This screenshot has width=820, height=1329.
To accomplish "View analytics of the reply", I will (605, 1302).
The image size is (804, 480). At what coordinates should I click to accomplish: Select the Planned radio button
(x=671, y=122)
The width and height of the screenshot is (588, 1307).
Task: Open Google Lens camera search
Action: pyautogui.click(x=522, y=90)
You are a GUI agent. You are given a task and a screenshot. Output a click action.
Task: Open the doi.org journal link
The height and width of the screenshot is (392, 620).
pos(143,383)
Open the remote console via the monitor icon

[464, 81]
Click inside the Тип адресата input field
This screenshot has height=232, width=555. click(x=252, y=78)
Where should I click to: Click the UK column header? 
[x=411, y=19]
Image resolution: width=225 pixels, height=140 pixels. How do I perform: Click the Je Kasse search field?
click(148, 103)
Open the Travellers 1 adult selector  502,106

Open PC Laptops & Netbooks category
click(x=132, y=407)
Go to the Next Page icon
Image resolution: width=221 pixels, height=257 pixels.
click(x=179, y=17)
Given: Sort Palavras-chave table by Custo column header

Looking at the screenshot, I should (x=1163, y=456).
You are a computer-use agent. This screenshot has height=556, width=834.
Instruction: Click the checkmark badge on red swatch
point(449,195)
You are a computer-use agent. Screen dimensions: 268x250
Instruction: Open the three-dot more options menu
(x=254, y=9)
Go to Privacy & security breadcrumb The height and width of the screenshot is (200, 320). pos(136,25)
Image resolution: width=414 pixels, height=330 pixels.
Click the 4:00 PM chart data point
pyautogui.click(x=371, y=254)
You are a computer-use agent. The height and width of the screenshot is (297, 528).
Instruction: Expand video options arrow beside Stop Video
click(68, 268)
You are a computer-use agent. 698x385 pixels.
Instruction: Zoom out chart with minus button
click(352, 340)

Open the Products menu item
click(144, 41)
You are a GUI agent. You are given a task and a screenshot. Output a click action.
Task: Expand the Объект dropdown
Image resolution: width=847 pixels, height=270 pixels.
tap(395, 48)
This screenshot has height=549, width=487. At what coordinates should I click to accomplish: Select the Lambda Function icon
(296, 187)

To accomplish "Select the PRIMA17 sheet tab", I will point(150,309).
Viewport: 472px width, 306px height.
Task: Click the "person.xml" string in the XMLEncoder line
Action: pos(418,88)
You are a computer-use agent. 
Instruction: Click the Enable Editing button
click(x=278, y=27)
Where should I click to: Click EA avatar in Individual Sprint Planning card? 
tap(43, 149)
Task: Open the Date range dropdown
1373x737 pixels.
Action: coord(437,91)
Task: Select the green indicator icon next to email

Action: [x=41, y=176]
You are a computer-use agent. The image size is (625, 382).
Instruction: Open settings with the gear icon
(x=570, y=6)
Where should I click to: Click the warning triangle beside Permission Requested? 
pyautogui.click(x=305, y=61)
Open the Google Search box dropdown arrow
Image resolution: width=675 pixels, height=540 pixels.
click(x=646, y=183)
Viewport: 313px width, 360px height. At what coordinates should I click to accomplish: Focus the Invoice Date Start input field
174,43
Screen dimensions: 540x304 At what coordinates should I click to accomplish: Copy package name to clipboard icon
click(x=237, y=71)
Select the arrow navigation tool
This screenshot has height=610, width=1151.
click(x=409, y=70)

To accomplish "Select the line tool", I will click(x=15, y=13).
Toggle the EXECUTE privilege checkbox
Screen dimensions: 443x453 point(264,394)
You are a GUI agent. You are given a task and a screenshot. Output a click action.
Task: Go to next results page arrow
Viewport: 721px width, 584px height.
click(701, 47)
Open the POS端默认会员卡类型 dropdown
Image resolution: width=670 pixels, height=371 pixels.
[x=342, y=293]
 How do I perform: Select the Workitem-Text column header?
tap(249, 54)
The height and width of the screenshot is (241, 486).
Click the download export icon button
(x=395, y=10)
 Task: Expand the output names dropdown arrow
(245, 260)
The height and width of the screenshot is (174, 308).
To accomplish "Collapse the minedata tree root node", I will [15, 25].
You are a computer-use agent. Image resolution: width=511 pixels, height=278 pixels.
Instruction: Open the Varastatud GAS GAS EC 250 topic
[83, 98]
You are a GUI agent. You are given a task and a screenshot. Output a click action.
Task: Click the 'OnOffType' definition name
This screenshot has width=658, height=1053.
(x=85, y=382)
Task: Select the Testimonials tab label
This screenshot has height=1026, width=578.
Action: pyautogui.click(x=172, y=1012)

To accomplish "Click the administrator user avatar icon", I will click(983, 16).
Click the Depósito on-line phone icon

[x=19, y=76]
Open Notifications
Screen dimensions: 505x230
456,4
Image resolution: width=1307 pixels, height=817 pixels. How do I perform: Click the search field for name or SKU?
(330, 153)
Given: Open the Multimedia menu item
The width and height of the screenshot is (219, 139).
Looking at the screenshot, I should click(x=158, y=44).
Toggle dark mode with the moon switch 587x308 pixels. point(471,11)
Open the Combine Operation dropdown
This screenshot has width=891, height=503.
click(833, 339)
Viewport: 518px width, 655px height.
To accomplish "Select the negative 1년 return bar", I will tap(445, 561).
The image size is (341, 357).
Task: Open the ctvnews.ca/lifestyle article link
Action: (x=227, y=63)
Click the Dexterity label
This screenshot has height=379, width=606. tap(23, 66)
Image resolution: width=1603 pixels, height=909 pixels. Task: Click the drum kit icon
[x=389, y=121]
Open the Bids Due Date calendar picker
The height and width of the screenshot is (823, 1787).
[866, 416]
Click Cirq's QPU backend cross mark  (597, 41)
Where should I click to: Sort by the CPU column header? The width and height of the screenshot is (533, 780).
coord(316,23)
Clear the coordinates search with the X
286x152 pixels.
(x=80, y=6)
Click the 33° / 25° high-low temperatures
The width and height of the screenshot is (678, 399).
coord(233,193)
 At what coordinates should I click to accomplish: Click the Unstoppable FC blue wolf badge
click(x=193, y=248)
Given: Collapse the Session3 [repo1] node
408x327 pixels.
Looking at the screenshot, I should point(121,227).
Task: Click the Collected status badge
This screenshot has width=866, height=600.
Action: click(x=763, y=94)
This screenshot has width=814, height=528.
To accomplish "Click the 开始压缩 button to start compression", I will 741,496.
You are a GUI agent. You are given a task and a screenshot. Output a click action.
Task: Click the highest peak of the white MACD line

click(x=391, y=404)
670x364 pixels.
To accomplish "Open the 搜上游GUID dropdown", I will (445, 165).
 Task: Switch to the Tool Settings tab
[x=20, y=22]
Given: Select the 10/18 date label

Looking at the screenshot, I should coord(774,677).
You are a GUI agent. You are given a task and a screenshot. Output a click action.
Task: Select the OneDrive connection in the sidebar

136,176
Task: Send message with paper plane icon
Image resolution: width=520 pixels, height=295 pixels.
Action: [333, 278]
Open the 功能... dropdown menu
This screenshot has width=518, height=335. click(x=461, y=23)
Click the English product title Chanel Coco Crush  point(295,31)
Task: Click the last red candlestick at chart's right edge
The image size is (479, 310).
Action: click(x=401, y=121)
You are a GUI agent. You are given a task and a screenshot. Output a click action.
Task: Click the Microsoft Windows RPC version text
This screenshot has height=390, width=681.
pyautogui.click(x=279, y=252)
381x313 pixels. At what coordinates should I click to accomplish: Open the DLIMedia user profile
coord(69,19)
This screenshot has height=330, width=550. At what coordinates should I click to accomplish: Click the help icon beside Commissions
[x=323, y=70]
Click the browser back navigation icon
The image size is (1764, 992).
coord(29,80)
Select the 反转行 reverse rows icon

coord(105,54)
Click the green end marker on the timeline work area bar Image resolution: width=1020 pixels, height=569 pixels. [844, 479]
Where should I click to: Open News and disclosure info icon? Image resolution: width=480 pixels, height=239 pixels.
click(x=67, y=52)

* **What is being asked**:
Only an exact transcription of all the entries will do.

* **Answer below**:
This screenshot has width=820, height=1329.
To accomplish "View analytics of the reply", I will (605, 1302).
The image size is (804, 480). At what coordinates should I click to accomplish: Select the Planned radio button
(x=671, y=122)
The width and height of the screenshot is (588, 1307).
Task: Open Google Lens camera search
Action: pyautogui.click(x=522, y=90)
You are a GUI agent. You are given a task and a screenshot. Output a click action.
Task: Open the doi.org journal link
The height and width of the screenshot is (392, 620).
pos(143,383)
Open the remote console via the monitor icon

[464, 81]
Click inside the Тип адресата input field
This screenshot has height=232, width=555. click(x=252, y=78)
Where should I click to: Click the UK column header? 
[x=411, y=19]
Image resolution: width=225 pixels, height=140 pixels. How do I perform: Click the Je Kasse search field?
click(148, 103)
Open the Travellers 1 adult selector  502,106

Open PC Laptops & Netbooks category
click(x=132, y=407)
Go to the Next Page icon
Image resolution: width=221 pixels, height=257 pixels.
click(x=179, y=17)
Given: Sort Palavras-chave table by Custo column header

Looking at the screenshot, I should (x=1163, y=456).
You are a computer-use agent. This screenshot has height=556, width=834.
Instruction: Click the checkmark badge on red swatch
point(449,195)
You are a computer-use agent. Screen dimensions: 268x250
Instruction: Open the three-dot more options menu
(x=254, y=9)
Go to Privacy & security breadcrumb The height and width of the screenshot is (200, 320). pos(136,25)
Image resolution: width=414 pixels, height=330 pixels.
Click the 4:00 PM chart data point
pyautogui.click(x=371, y=254)
You are a computer-use agent. The height and width of the screenshot is (297, 528).
Instruction: Expand video options arrow beside Stop Video
click(68, 268)
You are a computer-use agent. 698x385 pixels.
Instruction: Zoom out chart with minus button
click(352, 340)

Open the Products menu item
click(144, 41)
You are a GUI agent. You are given a task and a screenshot. Output a click action.
Task: Expand the Объект dropdown
Image resolution: width=847 pixels, height=270 pixels.
tap(395, 48)
This screenshot has height=549, width=487. At what coordinates should I click to accomplish: Select the Lambda Function icon
(296, 187)

To accomplish "Select the PRIMA17 sheet tab", I will point(150,309).
Viewport: 472px width, 306px height.
Task: Click the "person.xml" string in the XMLEncoder line
Action: pos(418,88)
You are a computer-use agent. 
Instruction: Click the Enable Editing button
click(x=278, y=27)
Where should I click to: Click EA avatar in Individual Sprint Planning card? 
tap(43, 149)
Task: Open the Date range dropdown
1373x737 pixels.
Action: coord(437,91)
Task: Select the green indicator icon next to email

Action: [x=41, y=176]
You are a computer-use agent. The image size is (625, 382).
Instruction: Open settings with the gear icon
(x=570, y=6)
Where should I click to: Click the warning triangle beside Permission Requested? 
pyautogui.click(x=305, y=61)
Open the Google Search box dropdown arrow
Image resolution: width=675 pixels, height=540 pixels.
click(x=646, y=183)
Viewport: 313px width, 360px height. At what coordinates should I click to accomplish: Focus the Invoice Date Start input field
174,43
Screen dimensions: 540x304 At what coordinates should I click to accomplish: Copy package name to clipboard icon
click(x=237, y=71)
Select the arrow navigation tool
This screenshot has height=610, width=1151.
click(x=409, y=70)

To accomplish "Select the line tool", I will click(x=15, y=13).
Toggle the EXECUTE privilege checkbox
Screen dimensions: 443x453 point(264,394)
You are a GUI agent. You are given a task and a screenshot. Output a click action.
Task: Go to next results page arrow
Viewport: 721px width, 584px height.
click(701, 47)
Open the POS端默认会员卡类型 dropdown
Image resolution: width=670 pixels, height=371 pixels.
[x=342, y=293]
 How do I perform: Select the Workitem-Text column header?
tap(249, 54)
The height and width of the screenshot is (241, 486).
Click the download export icon button
(x=395, y=10)
 Task: Expand the output names dropdown arrow
(245, 260)
The height and width of the screenshot is (174, 308).
To accomplish "Collapse the minedata tree root node", I will [15, 25].
You are a computer-use agent. Image resolution: width=511 pixels, height=278 pixels.
Instruction: Open the Varastatud GAS GAS EC 250 topic
[83, 98]
You are a GUI agent. You are given a task and a screenshot. Output a click action.
Task: Click the 'OnOffType' definition name
This screenshot has width=658, height=1053.
(x=85, y=382)
Task: Select the Testimonials tab label
This screenshot has height=1026, width=578.
Action: pyautogui.click(x=172, y=1012)

To accomplish "Click the administrator user avatar icon", I will click(983, 16).
Click the Depósito on-line phone icon

[x=19, y=76]
Open Notifications
Screen dimensions: 505x230
456,4
Image resolution: width=1307 pixels, height=817 pixels. How do I perform: Click the search field for name or SKU?
(330, 153)
Given: Open the Multimedia menu item
The width and height of the screenshot is (219, 139).
Looking at the screenshot, I should click(x=158, y=44).
Toggle dark mode with the moon switch 587x308 pixels. point(471,11)
Open the Combine Operation dropdown
This screenshot has width=891, height=503.
click(833, 339)
Viewport: 518px width, 655px height.
To accomplish "Select the negative 1년 return bar", I will tap(445, 561).
The image size is (341, 357).
Task: Open the ctvnews.ca/lifestyle article link
Action: (x=227, y=63)
Click the Dexterity label
This screenshot has height=379, width=606. tap(23, 66)
Image resolution: width=1603 pixels, height=909 pixels. Task: Click the drum kit icon
[x=389, y=121]
Open the Bids Due Date calendar picker
The height and width of the screenshot is (823, 1787).
[866, 416]
Click Cirq's QPU backend cross mark  (597, 41)
Where should I click to: Sort by the CPU column header? The width and height of the screenshot is (533, 780).
coord(316,23)
Clear the coordinates search with the X
286x152 pixels.
(x=80, y=6)
Click the 33° / 25° high-low temperatures
The width and height of the screenshot is (678, 399).
coord(233,193)
 At what coordinates should I click to accomplish: Click the Unstoppable FC blue wolf badge
click(x=193, y=248)
Given: Collapse the Session3 [repo1] node
408x327 pixels.
Looking at the screenshot, I should point(121,227).
Task: Click the Collected status badge
This screenshot has width=866, height=600.
Action: click(x=763, y=94)
This screenshot has width=814, height=528.
To accomplish "Click the 开始压缩 button to start compression", I will 741,496.
You are a GUI agent. You are given a task and a screenshot. Output a click action.
Task: Click the highest peak of the white MACD line

click(x=391, y=404)
670x364 pixels.
To accomplish "Open the 搜上游GUID dropdown", I will (445, 165).
 Task: Switch to the Tool Settings tab
[x=20, y=22]
Given: Select the 10/18 date label

Looking at the screenshot, I should coord(774,677).
You are a GUI agent. You are given a task and a screenshot. Output a click action.
Task: Select the OneDrive connection in the sidebar

136,176
Task: Send message with paper plane icon
Image resolution: width=520 pixels, height=295 pixels.
Action: [333, 278]
Open the 功能... dropdown menu
This screenshot has width=518, height=335. click(x=461, y=23)
Click the English product title Chanel Coco Crush  point(295,31)
Task: Click the last red candlestick at chart's right edge
The image size is (479, 310).
Action: click(x=401, y=121)
You are a GUI agent. You are given a task and a screenshot. Output a click action.
Task: Click the Microsoft Windows RPC version text
This screenshot has height=390, width=681.
pyautogui.click(x=279, y=252)
381x313 pixels. At what coordinates should I click to accomplish: Open the DLIMedia user profile
coord(69,19)
This screenshot has height=330, width=550. At what coordinates should I click to accomplish: Click the help icon beside Commissions
[x=323, y=70]
Click the browser back navigation icon
The image size is (1764, 992).
coord(29,80)
Select the 反转行 reverse rows icon

coord(105,54)
Click the green end marker on the timeline work area bar Image resolution: width=1020 pixels, height=569 pixels. [844, 479]
Where should I click to: Open News and disclosure info icon? Image resolution: width=480 pixels, height=239 pixels.
click(x=67, y=52)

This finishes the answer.